Menceraikan Istri yang Tidak Mau Berjilbab

Adalah kewajiban bagi wanita Muslim untuk mengenakan jilbab (yaitu, menutupi seluruh tubuh kecuali wajah dan tangan, dan kaki menurut beberapa madzhab fiqih).

Hal ini secara bulat telah disepakati di kalangan ulama Muslim bahwa tidak halal bagi seorang wanita Muslim untuk memperlihatkan setiap bagian dari tubuhnya selain wajah dan tangan (dan kaki menurut beberapa madzhab fiqih). Oleh karena itu, haram bagi seorang wanita untuk memperlihatkan rambutnya, atau lengan, atau dada atau kaki kepada laki-laki non-mahram. Mengenakan pakaian yang mengungkapkan bagian tubuh seorang wanita adalah benar-benar dilarang agama.

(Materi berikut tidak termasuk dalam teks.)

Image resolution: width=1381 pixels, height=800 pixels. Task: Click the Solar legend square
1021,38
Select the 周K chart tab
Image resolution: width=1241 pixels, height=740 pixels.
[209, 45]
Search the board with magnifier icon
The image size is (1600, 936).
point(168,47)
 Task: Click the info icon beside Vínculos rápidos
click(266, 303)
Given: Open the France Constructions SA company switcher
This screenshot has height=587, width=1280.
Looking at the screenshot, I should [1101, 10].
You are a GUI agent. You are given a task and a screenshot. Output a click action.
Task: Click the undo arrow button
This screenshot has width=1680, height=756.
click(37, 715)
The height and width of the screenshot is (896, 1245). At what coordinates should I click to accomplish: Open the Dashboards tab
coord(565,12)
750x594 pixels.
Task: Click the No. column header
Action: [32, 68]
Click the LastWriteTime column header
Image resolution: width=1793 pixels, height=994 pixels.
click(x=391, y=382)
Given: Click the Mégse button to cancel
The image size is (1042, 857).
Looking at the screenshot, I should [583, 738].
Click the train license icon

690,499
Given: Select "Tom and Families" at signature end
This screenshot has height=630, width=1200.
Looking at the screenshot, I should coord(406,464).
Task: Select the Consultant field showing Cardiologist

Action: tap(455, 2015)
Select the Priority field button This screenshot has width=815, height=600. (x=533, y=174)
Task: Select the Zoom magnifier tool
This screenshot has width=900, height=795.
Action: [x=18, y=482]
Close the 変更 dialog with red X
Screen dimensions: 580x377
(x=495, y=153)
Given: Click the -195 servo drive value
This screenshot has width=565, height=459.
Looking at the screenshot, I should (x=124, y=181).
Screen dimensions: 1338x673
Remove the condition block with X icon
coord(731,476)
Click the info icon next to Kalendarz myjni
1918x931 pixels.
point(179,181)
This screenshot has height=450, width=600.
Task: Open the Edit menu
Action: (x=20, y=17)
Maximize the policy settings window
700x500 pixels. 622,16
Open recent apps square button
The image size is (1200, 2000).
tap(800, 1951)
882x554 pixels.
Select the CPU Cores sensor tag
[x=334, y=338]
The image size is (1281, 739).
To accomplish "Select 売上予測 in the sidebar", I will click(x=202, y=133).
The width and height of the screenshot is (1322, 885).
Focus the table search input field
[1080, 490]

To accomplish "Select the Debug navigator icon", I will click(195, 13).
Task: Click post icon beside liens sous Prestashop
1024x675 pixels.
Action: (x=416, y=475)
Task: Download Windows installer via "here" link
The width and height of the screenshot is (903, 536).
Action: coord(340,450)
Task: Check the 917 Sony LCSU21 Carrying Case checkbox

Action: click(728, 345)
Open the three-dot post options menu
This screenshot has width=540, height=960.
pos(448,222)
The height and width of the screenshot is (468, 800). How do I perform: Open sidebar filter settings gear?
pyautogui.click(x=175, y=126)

Seorang suami Muslim berkewajiban menasihati istrinya untuk mengenakan jilbab. Allah Subhanahu wa Ta’ala berfirman,   Hai orang-orang yang beriman, peliharalah dirimu dan keluargamu dari api neraka yang bahan bakarnya adalah manusia dan batu; penjaganya malaikat-malaikat yang kasar, yang keras, yang tidak mendurhakai Allah terhadap apa yang diperintahkan-Nya kepada mereka dan selalu mengerjakan apa yang diperintahkan.”(At-Tahrim: 6)

Allah Subhanahu wa Ta’ala juga berfirman: “Dan perintahkanlah kepada keluargamu mendirikan salat dan bersabarlah kamu dalam mengerjakannya. Kami tidak meminta rezeki kepadamu, Kami lah yang memberi rezeki kepadamu. Dan akibat (yang baik) itu adalah bagi orang yang bertakwa.” (Thaha: 132)

Seorang istri Muslimah harus mematuhi suami mereka dan mengenakan jilbab. Jika seorang wanita tidak mematuhi suaminya, dalam hal ini suami harus mengambil keputusan yang serius mengenai masalah ini jika mereka masih di awal pernikahan mereka.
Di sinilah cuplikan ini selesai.